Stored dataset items

'''

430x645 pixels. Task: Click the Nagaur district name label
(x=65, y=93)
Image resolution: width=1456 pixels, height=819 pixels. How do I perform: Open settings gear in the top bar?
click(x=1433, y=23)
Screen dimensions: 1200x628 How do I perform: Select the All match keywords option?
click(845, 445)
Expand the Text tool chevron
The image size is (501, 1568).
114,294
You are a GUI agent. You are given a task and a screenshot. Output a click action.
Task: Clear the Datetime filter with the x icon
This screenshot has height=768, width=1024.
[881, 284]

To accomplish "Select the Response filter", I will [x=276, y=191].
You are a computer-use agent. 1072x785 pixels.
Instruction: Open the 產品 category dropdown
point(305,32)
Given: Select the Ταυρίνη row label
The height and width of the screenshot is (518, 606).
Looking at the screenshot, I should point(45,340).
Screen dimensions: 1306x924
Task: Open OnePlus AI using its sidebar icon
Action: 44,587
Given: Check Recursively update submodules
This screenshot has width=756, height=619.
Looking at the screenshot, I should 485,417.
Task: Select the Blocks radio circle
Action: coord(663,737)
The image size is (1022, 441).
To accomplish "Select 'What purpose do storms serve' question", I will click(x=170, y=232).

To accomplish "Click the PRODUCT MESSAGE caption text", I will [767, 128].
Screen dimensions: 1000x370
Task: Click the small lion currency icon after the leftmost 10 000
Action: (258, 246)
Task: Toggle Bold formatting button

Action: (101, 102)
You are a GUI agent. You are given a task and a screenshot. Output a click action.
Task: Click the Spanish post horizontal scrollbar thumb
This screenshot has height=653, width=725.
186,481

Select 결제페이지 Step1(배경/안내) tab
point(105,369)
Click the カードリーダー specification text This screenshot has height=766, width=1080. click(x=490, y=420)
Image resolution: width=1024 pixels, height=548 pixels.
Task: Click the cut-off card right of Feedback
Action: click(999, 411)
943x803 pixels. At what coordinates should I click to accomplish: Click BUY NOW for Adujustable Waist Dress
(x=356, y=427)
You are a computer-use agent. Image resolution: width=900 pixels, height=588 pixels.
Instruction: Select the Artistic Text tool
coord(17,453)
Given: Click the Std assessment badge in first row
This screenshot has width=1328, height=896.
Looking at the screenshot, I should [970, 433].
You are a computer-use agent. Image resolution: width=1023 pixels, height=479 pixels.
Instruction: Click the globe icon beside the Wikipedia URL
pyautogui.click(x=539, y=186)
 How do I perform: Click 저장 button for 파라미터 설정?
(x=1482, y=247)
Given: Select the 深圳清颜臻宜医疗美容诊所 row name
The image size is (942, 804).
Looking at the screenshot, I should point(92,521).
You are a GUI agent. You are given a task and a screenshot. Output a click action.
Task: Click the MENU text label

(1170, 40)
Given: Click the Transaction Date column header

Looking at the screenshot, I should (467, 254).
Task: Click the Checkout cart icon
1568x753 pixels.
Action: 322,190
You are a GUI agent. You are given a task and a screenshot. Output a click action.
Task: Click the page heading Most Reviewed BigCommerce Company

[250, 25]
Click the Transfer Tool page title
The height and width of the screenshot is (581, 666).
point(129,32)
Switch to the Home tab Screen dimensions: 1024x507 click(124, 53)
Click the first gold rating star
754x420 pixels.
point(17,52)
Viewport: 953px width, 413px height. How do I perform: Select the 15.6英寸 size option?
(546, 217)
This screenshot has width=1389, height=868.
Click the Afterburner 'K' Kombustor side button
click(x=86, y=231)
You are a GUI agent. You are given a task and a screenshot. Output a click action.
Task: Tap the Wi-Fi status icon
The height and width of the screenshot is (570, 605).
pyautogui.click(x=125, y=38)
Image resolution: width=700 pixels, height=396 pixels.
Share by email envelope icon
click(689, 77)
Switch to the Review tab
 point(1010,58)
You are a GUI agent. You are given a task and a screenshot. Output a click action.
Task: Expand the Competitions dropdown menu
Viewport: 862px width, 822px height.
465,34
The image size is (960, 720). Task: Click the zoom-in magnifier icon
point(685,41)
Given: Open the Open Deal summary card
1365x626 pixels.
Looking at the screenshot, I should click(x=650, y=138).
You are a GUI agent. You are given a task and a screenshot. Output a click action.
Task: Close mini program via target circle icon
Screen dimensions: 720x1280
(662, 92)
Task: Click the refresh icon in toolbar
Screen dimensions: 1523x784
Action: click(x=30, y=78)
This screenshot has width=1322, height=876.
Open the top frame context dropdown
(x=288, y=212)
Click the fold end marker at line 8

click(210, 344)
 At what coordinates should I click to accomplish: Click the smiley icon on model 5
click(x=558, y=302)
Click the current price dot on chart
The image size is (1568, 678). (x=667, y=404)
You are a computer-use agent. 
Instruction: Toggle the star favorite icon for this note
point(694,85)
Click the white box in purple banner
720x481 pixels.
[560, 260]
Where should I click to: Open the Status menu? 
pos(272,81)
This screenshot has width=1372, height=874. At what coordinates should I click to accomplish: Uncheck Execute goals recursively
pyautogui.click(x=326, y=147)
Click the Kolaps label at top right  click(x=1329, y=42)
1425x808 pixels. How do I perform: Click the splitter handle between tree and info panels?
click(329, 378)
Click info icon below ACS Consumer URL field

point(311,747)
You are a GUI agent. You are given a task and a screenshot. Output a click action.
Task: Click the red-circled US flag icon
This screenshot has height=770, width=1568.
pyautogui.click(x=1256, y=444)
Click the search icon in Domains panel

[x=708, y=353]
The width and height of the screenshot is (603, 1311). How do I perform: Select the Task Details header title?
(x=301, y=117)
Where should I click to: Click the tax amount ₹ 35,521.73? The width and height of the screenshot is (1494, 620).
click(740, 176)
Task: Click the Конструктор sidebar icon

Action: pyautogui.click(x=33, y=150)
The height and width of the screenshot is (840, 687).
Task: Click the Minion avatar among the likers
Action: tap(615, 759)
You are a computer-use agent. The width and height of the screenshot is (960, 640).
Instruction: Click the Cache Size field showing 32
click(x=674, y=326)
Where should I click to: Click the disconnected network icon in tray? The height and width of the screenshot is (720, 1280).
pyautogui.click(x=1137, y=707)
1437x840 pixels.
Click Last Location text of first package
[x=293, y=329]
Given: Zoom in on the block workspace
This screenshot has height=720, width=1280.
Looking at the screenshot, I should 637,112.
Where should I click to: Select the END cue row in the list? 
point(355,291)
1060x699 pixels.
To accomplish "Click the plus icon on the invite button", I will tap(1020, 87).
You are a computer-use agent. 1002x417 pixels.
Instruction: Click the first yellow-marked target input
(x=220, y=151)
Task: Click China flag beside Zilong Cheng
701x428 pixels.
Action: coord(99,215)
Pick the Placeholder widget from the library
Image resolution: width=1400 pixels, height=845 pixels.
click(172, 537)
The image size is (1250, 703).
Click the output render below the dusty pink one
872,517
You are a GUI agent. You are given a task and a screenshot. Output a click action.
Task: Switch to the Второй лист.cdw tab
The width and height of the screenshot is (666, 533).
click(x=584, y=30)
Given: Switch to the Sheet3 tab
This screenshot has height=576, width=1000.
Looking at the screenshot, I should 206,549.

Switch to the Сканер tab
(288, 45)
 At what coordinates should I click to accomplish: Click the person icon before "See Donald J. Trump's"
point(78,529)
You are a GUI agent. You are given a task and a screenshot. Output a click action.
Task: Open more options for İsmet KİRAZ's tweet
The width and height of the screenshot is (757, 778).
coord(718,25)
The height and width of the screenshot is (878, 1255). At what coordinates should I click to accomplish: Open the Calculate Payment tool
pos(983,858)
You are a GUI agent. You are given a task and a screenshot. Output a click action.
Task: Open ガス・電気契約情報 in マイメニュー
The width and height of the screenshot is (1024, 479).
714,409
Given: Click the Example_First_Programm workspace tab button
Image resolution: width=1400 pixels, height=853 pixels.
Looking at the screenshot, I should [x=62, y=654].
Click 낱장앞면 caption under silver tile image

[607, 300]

'''

** YOUR OBJECTIVE **
Using the entries above, give back exactly the line containing "Click the current price dot on chart", the line containing "Task: Click the red-circled US flag icon", and every line between them, and nothing else.

** OUTPUT FOR THIS TASK **
Click the current price dot on chart
The image size is (1568, 678). (x=667, y=404)
You are a computer-use agent. 
Instruction: Toggle the star favorite icon for this note
point(694,85)
Click the white box in purple banner
720x481 pixels.
[560, 260]
Where should I click to: Open the Status menu? 
pos(272,81)
This screenshot has width=1372, height=874. At what coordinates should I click to accomplish: Uncheck Execute goals recursively
pyautogui.click(x=326, y=147)
Click the Kolaps label at top right  click(x=1329, y=42)
1425x808 pixels. How do I perform: Click the splitter handle between tree and info panels?
click(329, 378)
Click info icon below ACS Consumer URL field

point(311,747)
You are a GUI agent. You are given a task and a screenshot. Output a click action.
Task: Click the red-circled US flag icon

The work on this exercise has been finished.